• **Brano**
........

Gli toccavano poche battute, racconta,  in stile “il caffè è pronto” e il giudizio comune su di lui era “non hai la scintilla”. “Mi misi a studiare come un pazzo, passavo intere notti sveglio”.  La scintilla arrivò, insieme alla consapevolezza, precisa che “non si doppia solo con la voce ma con il cuore, con la testa e con la vita” e da lì il successo nell’84, con il primo doppiaggio di un attore protagonista  in ‘A trenta secondi dalla fine’ del regista Andrej Končalovskij. 

Seguono doppiaggi mitici,  Samuel L. Jackson in Pulp fiction, il bondiano Pierce Brosnan  (“al provino mi emozionai”) e il Massimo Decimo Meridio de Il Gladiatore: “Al mio segnale scatenate l’inferno’ la battuta per la quale ancora mi fermano per strada, dovetti rifarla trenta volte, Fiamma Izzo, direttrice del doppiaggio non era mai soddisfatta…”

Una fatica che, successo del film e del mitologico doppiaggio a parte, diventato quasi un protagonista a sé, ha dato i suoi frutti: “Dopo Il Gladiatore sono arrivate le chiamate da attore, non ero più solo, genericamente, quello che fa doppiaggio..”. Da Elisa di Rivombrosa a Cento Vetrine, Ward da voce è diventato anche volto e oggi, chiarisce, non rinuncerebbe mai né a teatro, né a tv , cinema o  doppiaggio “non solo per la passione, ma perché così hai la garanzia di lavorare tutti i giorni”.

........

• **Dati forniti**
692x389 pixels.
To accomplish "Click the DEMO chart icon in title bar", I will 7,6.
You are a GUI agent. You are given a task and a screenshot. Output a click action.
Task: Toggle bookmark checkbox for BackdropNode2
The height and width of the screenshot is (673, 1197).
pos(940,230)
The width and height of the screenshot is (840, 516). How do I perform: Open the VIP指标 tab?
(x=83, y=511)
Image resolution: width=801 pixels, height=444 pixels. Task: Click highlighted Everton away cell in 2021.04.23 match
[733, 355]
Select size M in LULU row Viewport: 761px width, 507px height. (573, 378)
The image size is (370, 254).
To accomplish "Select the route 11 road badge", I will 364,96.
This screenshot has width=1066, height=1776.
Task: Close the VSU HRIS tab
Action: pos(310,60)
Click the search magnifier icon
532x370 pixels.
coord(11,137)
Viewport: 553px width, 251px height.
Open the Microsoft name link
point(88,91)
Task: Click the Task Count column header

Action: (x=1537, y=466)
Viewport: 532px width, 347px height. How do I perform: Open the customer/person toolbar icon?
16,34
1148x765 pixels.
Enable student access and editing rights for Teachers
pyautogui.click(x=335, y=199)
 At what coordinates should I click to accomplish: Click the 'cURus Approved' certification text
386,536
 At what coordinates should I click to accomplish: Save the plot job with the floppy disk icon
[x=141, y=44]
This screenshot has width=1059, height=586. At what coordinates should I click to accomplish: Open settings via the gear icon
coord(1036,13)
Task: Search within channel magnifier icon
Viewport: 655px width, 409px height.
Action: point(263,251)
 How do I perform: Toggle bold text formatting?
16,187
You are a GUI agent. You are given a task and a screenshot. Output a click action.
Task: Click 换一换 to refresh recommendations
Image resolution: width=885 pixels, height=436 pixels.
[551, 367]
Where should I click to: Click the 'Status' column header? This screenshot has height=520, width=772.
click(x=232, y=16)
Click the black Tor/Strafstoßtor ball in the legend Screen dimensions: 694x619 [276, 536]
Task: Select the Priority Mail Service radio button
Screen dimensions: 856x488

........

• **Consegna 1**
Riscrivi sotto forma di elenco il paragrafo del brano che inizia con «Seguono doppiaggi mitici», mantenendone i fatti principali.
• **Consegna 2**
Ricopia senza alcuna modifica il tratto del brano che va da «Gli toccavano poche» fino a «regista Andrej Končalovskij.».

• **Risposta 1**
- Samuel L. Jackson in Pulp fiction.
- Pierce Brosnan nel ruolo di Bond: al provino si emozionò.
- Massimo Decimo Meridio ne Il Gladiatore: per la battuta «Al mio segnale scatenate l'inferno» ancora lo fermano per strada. Dovette rifarla trenta volte perché Fiamma Izzo, direttrice del doppiaggio, non era mai soddisfatta.

• **Risposta 2**
Gli toccavano poche battute, racconta,  in stile “il caffè è pronto” e il giudizio comune su di lui era “non hai la scintilla”. “Mi misi a studiare come un pazzo, passavo intere notti sveglio”.  La scintilla arrivò, insieme alla consapevolezza, precisa che “non si doppia solo con la voce ma con il cuore, con la testa e con la vita” e da lì il successo nell’84, con il primo doppiaggio di un attore protagonista  in ‘A trenta secondi dalla fine’ del regista Andrej Končalovskij.